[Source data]

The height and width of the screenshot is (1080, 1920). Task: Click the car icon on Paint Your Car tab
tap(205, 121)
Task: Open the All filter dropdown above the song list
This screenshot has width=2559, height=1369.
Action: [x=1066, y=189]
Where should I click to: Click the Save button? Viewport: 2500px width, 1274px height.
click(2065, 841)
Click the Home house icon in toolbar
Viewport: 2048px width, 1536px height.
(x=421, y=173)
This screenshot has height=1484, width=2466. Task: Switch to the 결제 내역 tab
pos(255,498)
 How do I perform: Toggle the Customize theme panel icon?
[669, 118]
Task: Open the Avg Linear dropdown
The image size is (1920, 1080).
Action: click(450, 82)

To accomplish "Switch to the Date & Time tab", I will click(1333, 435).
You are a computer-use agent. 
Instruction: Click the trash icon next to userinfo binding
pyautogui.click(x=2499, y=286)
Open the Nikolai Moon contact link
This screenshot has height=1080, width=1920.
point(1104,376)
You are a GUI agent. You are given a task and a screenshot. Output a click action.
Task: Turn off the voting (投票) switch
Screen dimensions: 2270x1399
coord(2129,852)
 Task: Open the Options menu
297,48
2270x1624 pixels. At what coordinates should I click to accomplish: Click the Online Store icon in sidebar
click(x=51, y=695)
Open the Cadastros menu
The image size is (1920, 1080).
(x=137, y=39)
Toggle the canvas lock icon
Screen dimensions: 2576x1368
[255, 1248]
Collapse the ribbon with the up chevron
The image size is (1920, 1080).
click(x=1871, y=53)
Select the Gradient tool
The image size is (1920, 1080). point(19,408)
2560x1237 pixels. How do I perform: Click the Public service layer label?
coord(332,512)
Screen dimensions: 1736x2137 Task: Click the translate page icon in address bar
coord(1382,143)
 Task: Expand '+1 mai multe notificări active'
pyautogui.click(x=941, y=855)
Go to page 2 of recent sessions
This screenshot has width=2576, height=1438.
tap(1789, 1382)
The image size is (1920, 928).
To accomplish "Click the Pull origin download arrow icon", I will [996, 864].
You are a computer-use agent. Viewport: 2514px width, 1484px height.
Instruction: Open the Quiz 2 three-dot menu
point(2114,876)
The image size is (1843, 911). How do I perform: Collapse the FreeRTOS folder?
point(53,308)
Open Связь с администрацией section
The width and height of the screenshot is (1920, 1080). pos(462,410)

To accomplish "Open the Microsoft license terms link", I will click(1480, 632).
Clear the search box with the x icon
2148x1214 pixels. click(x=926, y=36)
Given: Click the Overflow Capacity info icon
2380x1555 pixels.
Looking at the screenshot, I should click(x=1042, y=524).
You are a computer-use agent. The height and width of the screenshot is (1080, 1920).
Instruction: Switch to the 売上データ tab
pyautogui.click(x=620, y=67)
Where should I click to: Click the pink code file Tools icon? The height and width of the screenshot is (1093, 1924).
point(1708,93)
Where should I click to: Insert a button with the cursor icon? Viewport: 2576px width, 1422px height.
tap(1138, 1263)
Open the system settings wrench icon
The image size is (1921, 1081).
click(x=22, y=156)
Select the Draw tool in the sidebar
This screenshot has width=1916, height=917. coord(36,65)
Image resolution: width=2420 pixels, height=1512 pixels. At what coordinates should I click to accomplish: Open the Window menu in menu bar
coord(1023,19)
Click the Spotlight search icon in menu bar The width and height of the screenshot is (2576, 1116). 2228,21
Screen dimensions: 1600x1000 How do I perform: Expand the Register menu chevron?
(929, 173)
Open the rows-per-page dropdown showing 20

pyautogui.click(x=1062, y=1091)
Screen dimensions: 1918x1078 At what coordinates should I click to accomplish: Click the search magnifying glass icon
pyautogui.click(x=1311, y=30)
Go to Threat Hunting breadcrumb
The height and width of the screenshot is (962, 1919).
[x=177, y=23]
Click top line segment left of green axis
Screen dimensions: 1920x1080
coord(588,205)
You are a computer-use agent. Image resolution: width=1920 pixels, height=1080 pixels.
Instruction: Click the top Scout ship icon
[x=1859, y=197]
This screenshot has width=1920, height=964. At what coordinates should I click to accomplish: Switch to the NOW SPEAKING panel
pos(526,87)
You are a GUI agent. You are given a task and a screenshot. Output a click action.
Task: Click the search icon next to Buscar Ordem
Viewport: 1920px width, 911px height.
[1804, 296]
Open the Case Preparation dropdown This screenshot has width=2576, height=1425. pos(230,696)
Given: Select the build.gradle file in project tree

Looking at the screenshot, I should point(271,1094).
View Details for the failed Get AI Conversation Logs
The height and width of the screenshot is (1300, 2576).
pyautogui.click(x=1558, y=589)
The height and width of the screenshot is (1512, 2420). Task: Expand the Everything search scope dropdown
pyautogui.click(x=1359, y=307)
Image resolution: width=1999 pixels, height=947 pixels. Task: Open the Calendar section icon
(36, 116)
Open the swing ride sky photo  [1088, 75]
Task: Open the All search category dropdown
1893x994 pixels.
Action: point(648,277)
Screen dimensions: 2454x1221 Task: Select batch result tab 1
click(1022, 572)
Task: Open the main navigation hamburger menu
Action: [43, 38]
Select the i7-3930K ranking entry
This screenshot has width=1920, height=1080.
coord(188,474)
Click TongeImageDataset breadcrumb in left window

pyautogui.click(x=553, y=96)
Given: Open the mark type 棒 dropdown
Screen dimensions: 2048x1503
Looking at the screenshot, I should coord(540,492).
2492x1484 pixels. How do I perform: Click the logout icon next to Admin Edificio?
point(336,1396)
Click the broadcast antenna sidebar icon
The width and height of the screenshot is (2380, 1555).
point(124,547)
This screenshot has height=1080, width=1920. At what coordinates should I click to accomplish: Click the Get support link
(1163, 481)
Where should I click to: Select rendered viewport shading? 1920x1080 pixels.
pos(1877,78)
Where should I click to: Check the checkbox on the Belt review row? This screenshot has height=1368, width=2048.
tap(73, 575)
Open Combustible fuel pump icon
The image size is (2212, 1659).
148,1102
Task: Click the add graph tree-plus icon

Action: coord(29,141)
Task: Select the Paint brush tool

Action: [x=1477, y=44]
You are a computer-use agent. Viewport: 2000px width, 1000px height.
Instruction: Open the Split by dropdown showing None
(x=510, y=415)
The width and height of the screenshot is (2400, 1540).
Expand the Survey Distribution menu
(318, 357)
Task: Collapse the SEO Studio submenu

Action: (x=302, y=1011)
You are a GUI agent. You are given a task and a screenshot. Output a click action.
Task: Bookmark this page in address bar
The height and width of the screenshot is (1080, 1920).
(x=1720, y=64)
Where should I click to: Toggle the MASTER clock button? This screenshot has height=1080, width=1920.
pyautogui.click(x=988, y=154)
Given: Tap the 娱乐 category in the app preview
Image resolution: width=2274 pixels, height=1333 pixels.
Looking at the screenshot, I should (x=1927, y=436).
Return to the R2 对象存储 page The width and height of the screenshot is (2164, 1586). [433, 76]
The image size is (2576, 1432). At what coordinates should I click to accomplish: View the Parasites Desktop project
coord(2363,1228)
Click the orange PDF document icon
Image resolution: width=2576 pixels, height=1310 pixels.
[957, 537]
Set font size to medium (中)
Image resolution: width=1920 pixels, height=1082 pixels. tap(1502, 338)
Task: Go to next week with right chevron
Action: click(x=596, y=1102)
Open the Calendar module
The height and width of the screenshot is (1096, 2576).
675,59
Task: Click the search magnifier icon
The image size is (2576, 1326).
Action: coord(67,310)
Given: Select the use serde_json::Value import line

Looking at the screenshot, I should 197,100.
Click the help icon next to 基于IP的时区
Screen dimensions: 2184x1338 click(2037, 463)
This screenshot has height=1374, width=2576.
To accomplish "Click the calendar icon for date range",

_EXERCISE:_ Checking each line above, count the ones that hold the word "agent" and state the total alone.

_THE COMPLETED TASK:_ 8